The patient was a 50-year-old male, who was a smoker. He got injured after falling into a river while staying in Thailand. He was rescued from the river 8 h after injury and was then transported to a hospital in Thailand. X-ray examination revealed left distal tibial diaphyseal and epiphyseal fractures (classified as AO/OTA type 43C3.3) (Fig. 1). The patient underwent surgery 2 days after injury. During the surgery, the open wound was cleaned and debrided, and the fracture was fixed through external fixation. After returning to Japan from Thailand, he visited a nearby doctor and the wound was followed up in an open state (Fig. 2). The patient was referred to our hospital 27 days after injury. The bacterial culture of the wound was negative. The patient complained of pain and presented with purulent discharge from the surgical site. Moreover, localized fever and swelling were confirmed. With regard to soft tissues, skin loss (15 × 10 cm) was observed on the outer side of the ankle from the distal one-third part of the lower leg. In the deeper part, tibialis anterior muscle injury was confirmed. There were no nerve and blood vessel injuries (Fig. 2b-1, 2).

Surgery

The patient experienced a tibial distal epiphyseal fracture accompanied by a skin loss of 15 × 10 cm and infection. He was diagnosed as a case of infected Gustilo–Anderson 3B tibial fracture. We decided to treat it with a multistage management approach involving the three procedures of serial debridement, wound closure flap surgery, and bone reconstruction.

Serial debridement

Emergency surgery was performed 27 days after injury. The surgery was performed under general anesthesia with the patient in the prone position. Surgery was performed without using a tourniquet. Serial debridement and wound closure flap surgery were performed. The open wound was extended, and deep cleaning and debridement were performed. Bacterial culture test of the wound was performed; however, no bacterium was detected.

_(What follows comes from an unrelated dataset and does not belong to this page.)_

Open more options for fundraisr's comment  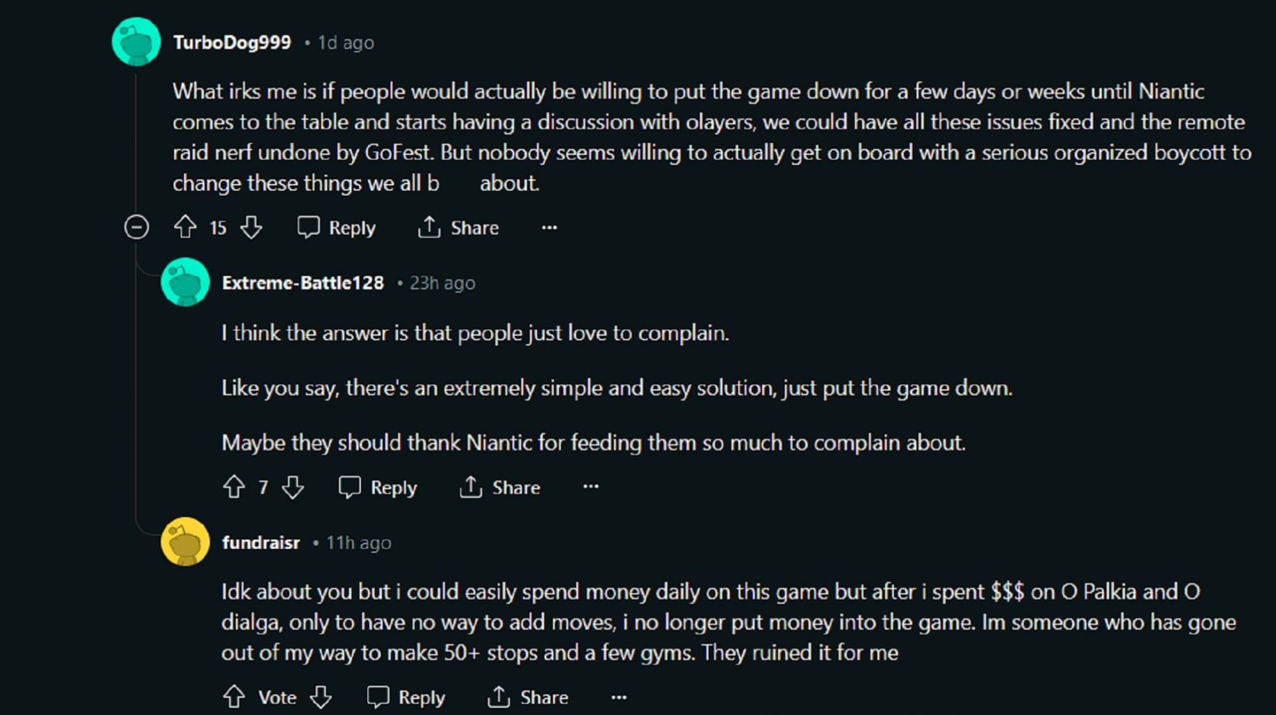tap(618, 696)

Wound closure flap surgery (reverse sural artery flap surgery)

Wound closure flap surgery was performed on the same day as serial debridement. To cover the outer open wound at the distal lower leg, we performed reverse sural artery flap (RSAF) surgery. For the skin loss of 15 × 10 cm, a skin flap that was 1 cm larger in size was designed. Using Doppler echocardiography, peroneal artery perforator was confirmed at two positions – at 5 and 7 cm from the tip of the lateral malleolus. The center of the skin flap was aligned with the line of the medial sural cutaneous nerve and lesser saphenous vein, and the distal skin bridge was aligned with the peroneal artery perforator. Skin incision was made from the proximal side, the medial sural cutaneous nerve and lesser saphenous vein were confirmed, and the median superficial sural artery between deep gastrocnemius muscles was confirmed and included in the skin flap. For the lateral side, the lateral sural nerve was included in the skin flap. To manage venous congestion, a skin bridge of 3 cm was attached (Fig. 3). The skin flap was engrafted without congestion or partial necrosis. At 6 weeks after injury, redness in the lower limb and a sensation of heat in the skin of the lower leg appeared. Contrast-enhanced computed tomography revealed abscess accumulation in the tibialis anterior muscle. We suspected OM (Fig. 4a) and planned to perform bone resection of the infected tibia and bone reconstruction using a ring external fixator.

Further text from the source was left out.